Unlike the hundreds of other men aboard the U.S.S. Oklahoma as the clock neared 8 a.m. on Sunday, December 7, 1941, Lt. (j.g.) Aloysius Schmitt might reasonably have thought the bulk of his work for the day was already done.

Lt. (j.g.) Aloysius H. Schmitt (U.S. Navy photo)
The Catholic chaplain had said Mass at 7 a.m. and was hearing confessions aboard the battleship he had called home since early 1940. The Oklahoma was moored at berth F-5 at Pearl Harbor, outboard of the U.S.S. Maryland on the south side of Ford Island — Battleship Row, they called it.
At about 7:55 a.m., Japanese dive bombers zoomed low over the harbor, first targeting American planes on the ground at Ford Island and elsewhere in the vicinity. Minutes later, the first torpedoes were in the water, and Battleship Row was under attack.
The incident was over within two hours, the Japanese planes on their way back to rendezvous with their carriers at sea.
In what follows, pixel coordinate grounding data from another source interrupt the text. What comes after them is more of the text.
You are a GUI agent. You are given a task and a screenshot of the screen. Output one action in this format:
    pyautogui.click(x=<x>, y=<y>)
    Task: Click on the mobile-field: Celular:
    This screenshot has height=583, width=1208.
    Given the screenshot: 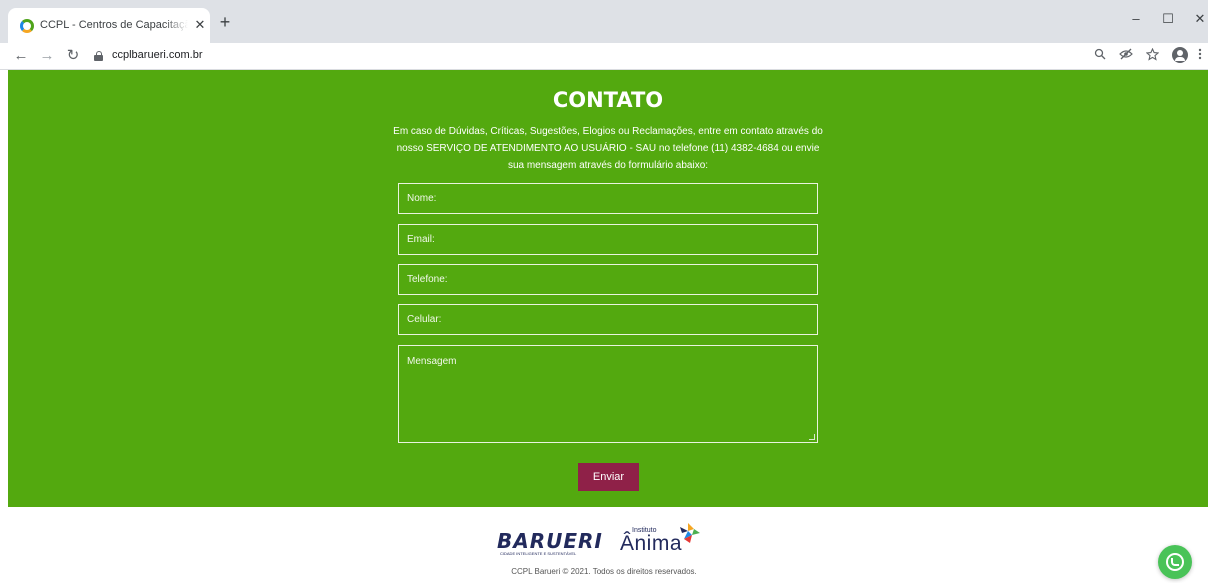 What is the action you would take?
    pyautogui.click(x=608, y=320)
    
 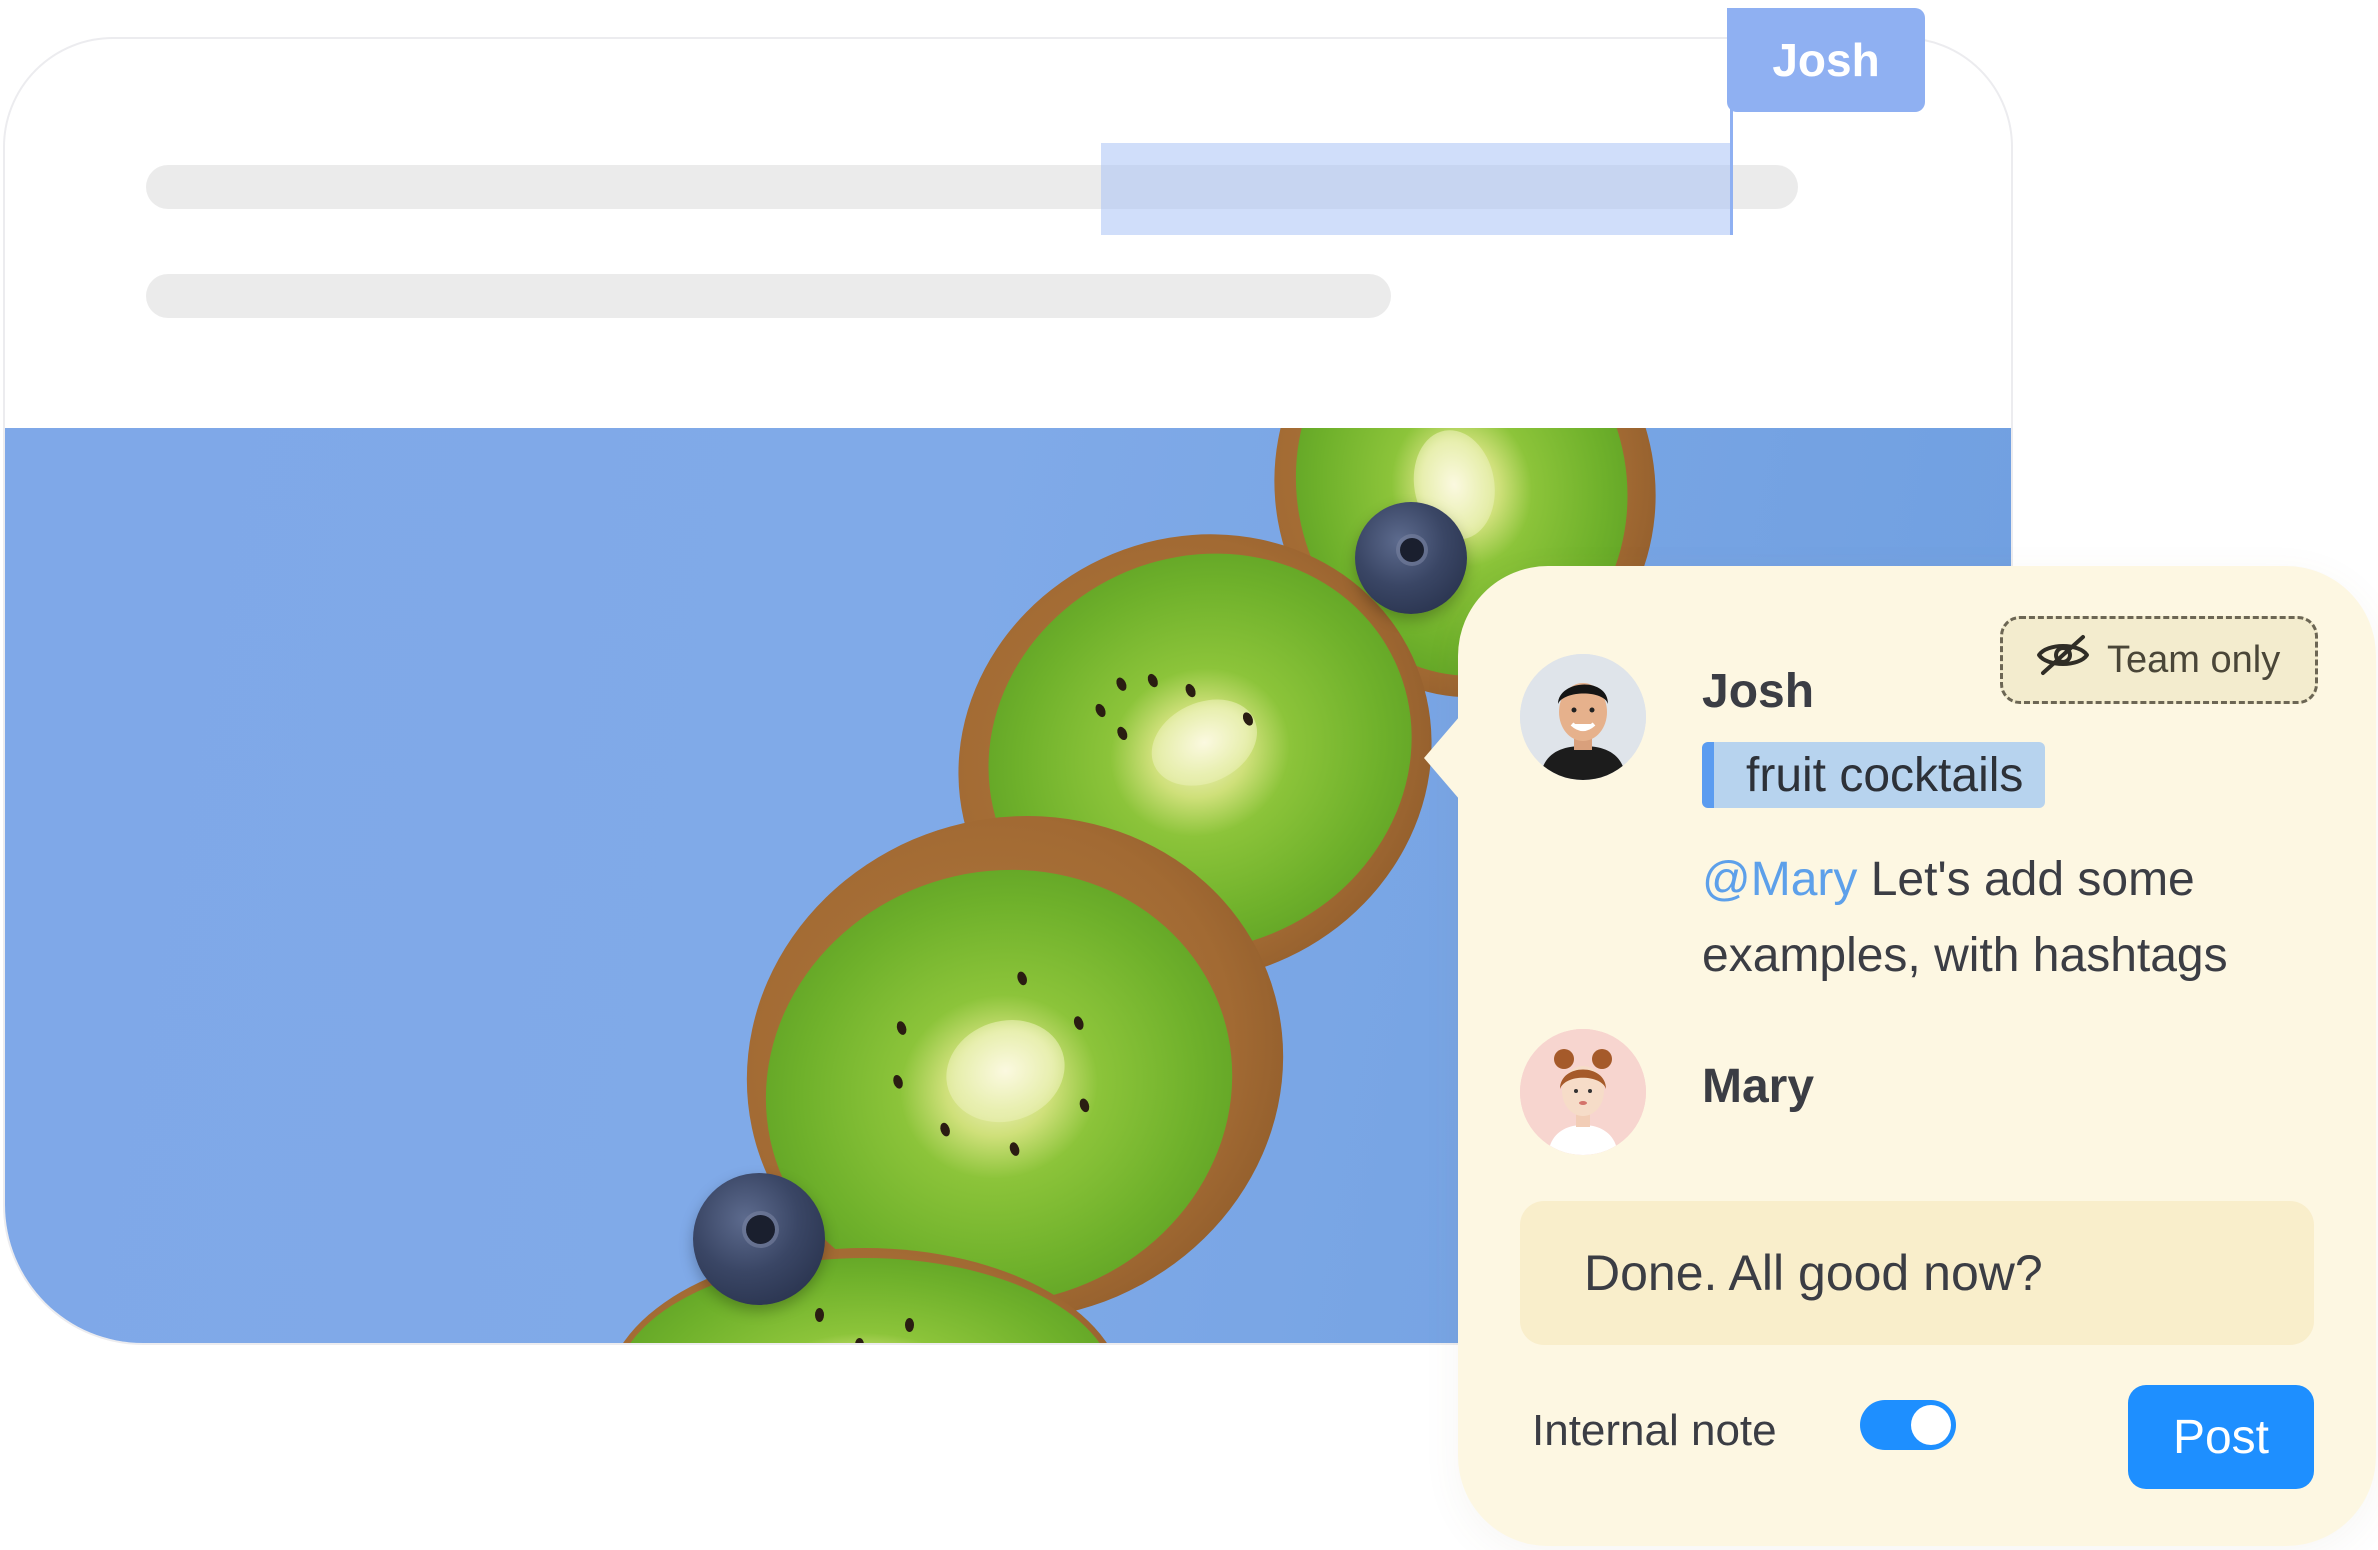 I want to click on visibility-badge: Team only, so click(x=2159, y=660).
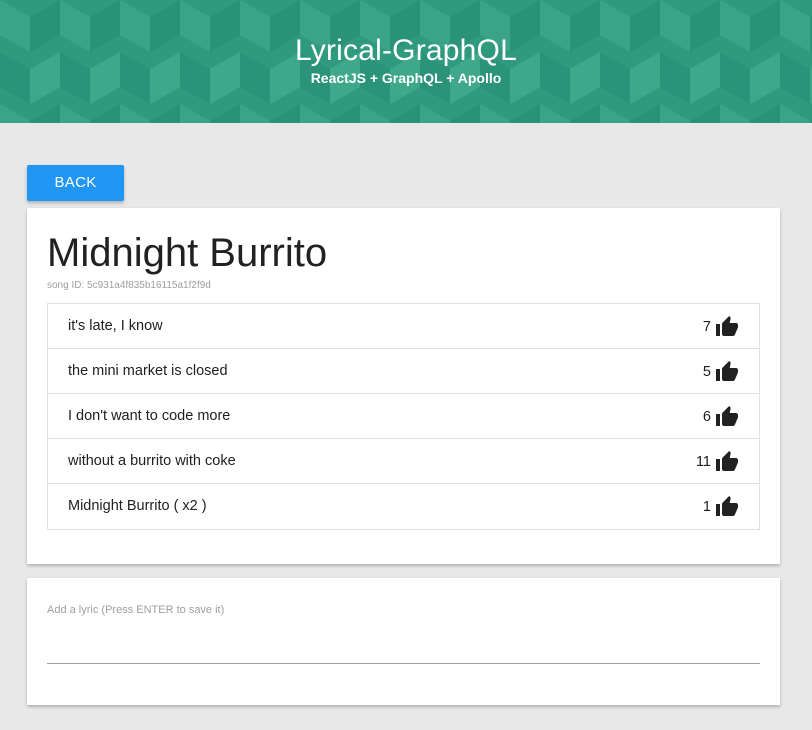 The image size is (812, 730). I want to click on lyric-likes: 7, so click(721, 327).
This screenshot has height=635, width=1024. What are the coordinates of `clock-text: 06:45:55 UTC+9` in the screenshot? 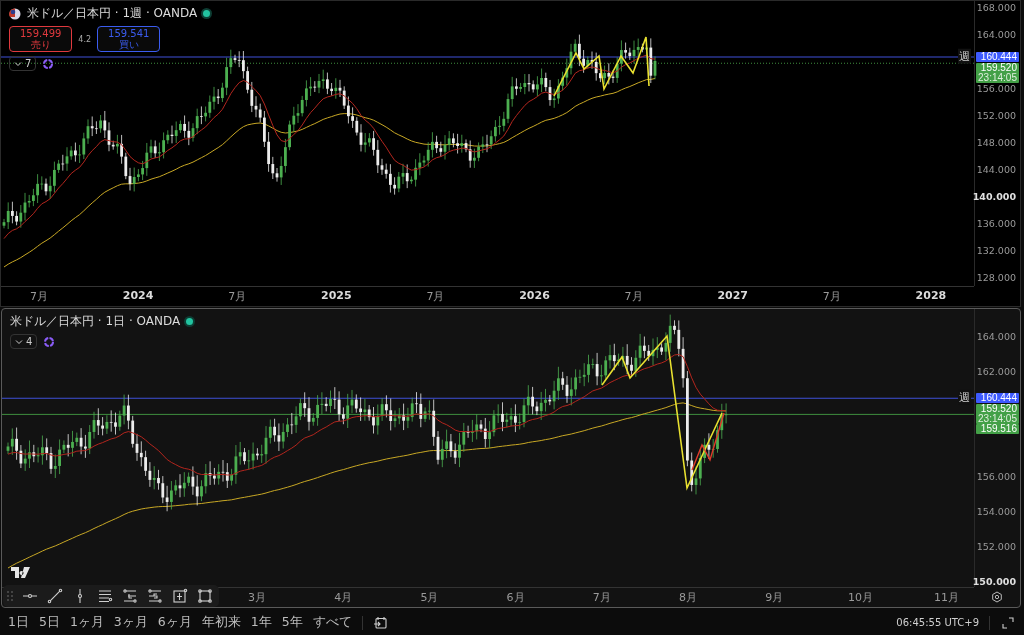 It's located at (938, 622).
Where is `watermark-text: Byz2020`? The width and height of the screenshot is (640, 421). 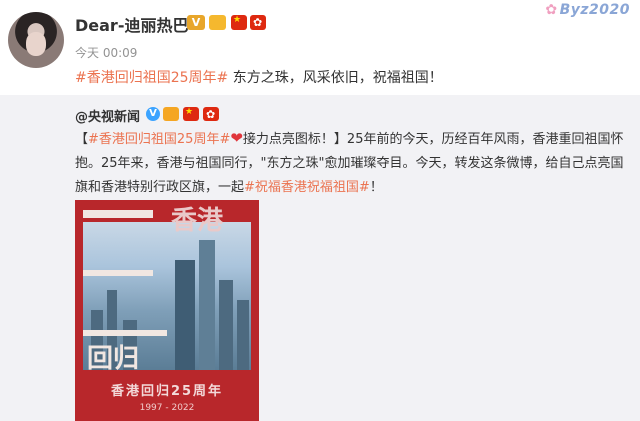 watermark-text: Byz2020 is located at coordinates (594, 10).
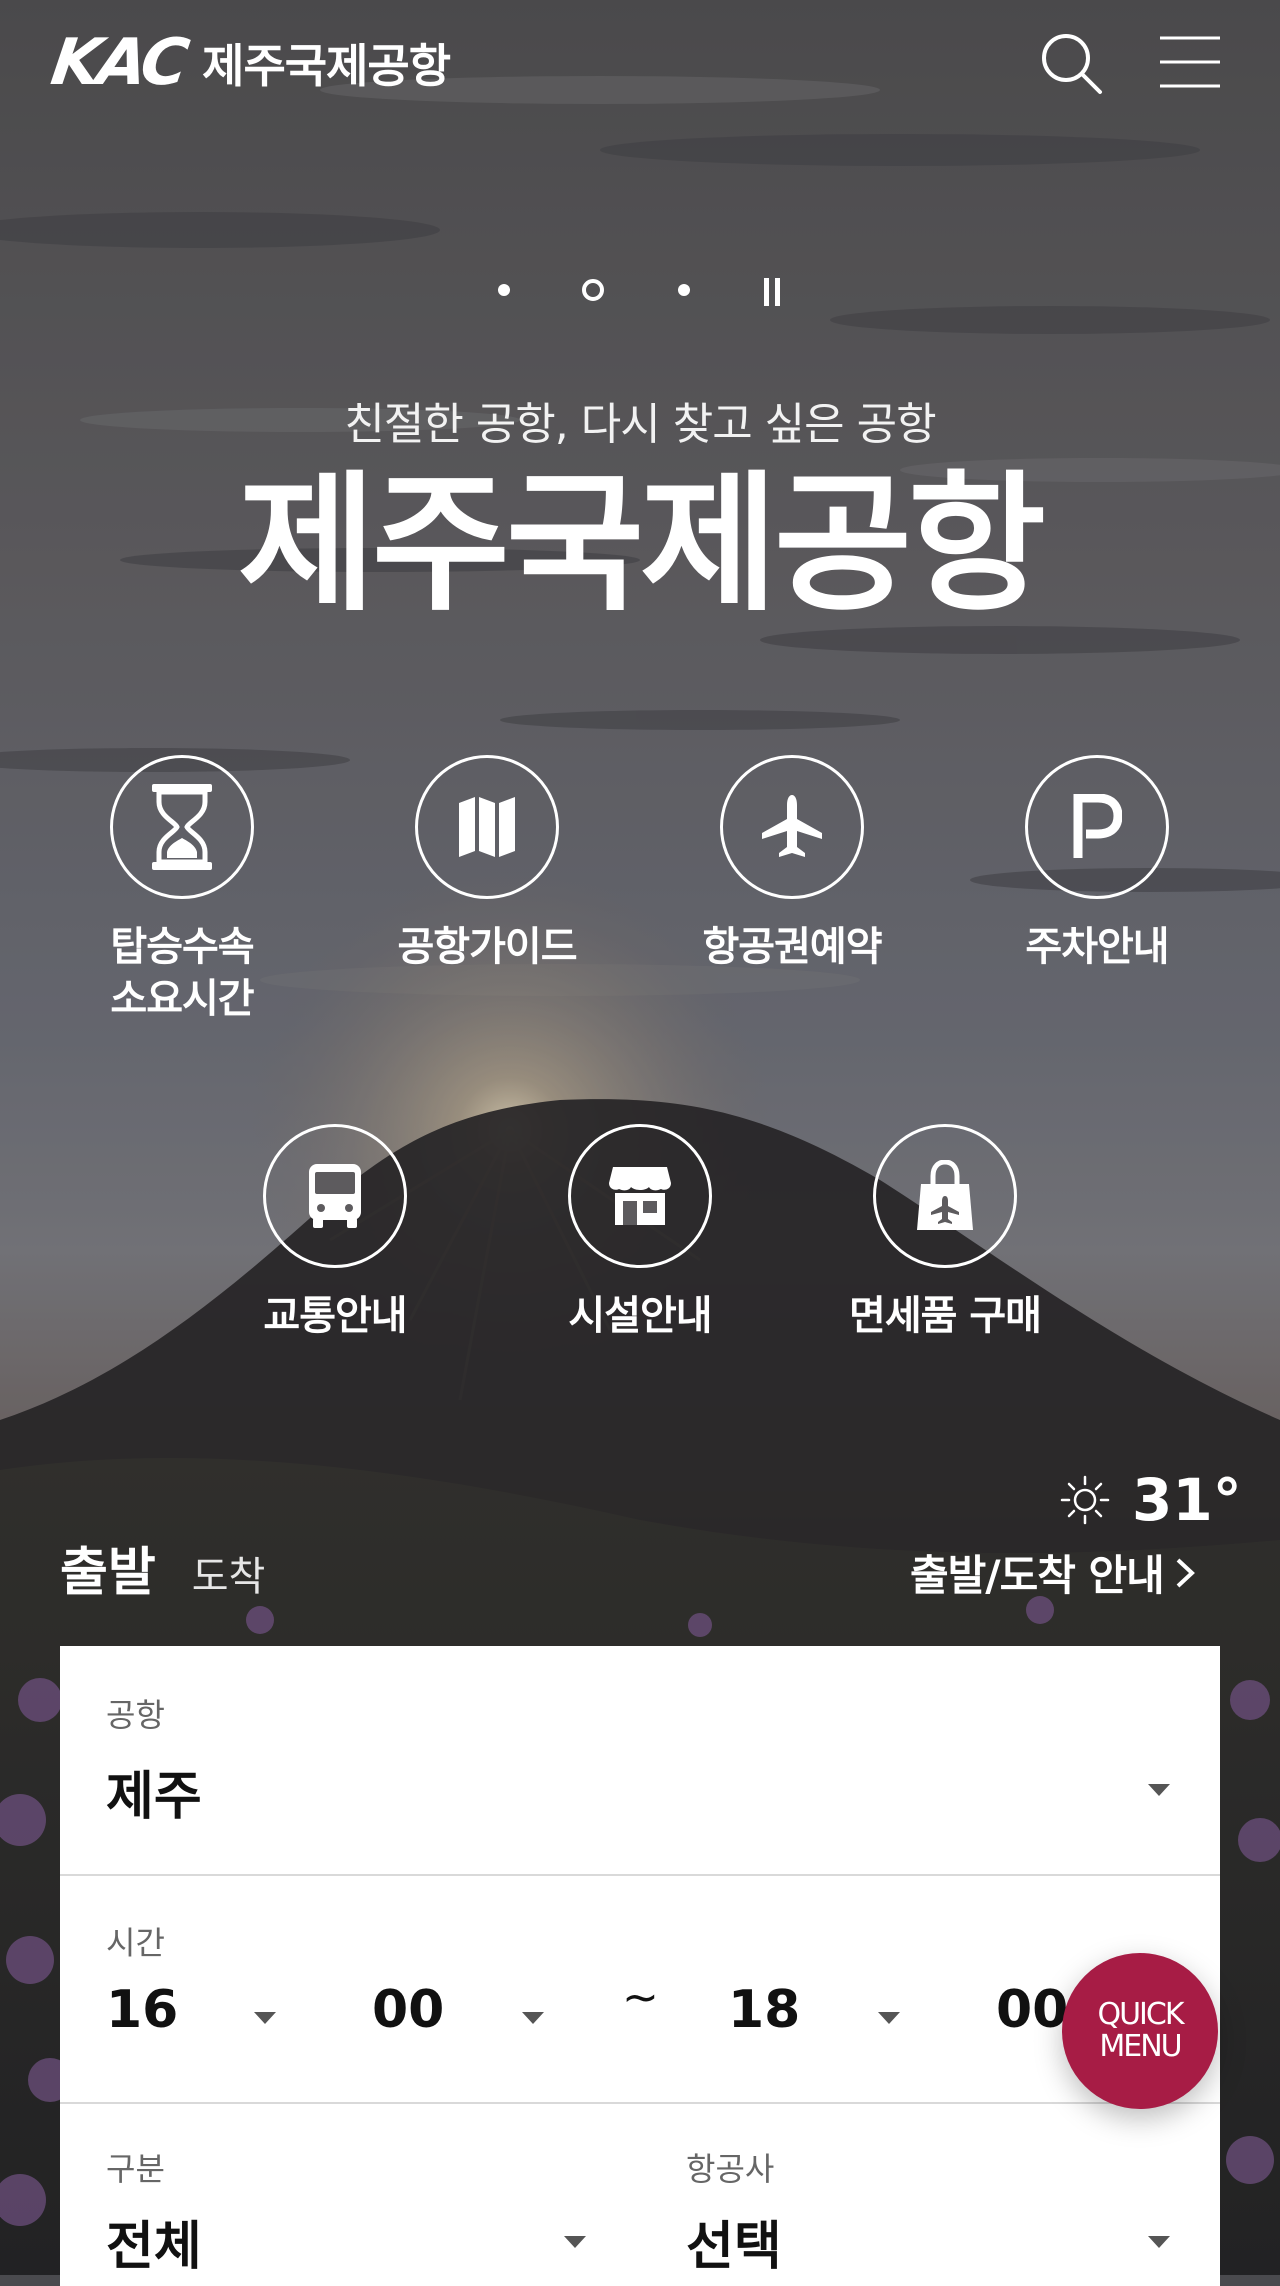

They left behind a horrorscape of destruction centered on two battleships, the Arizona and Oklahoma. Of the 2,403 people killed that morning — the first official American combat deaths of World War II — just over two-thirds were aboard those two ships.
Among them was the man known to his shipmates as “Father Al,” who spent his final minutes ensuring others had a chance to escape the Oklahoma as he put his own fate in the hands of God.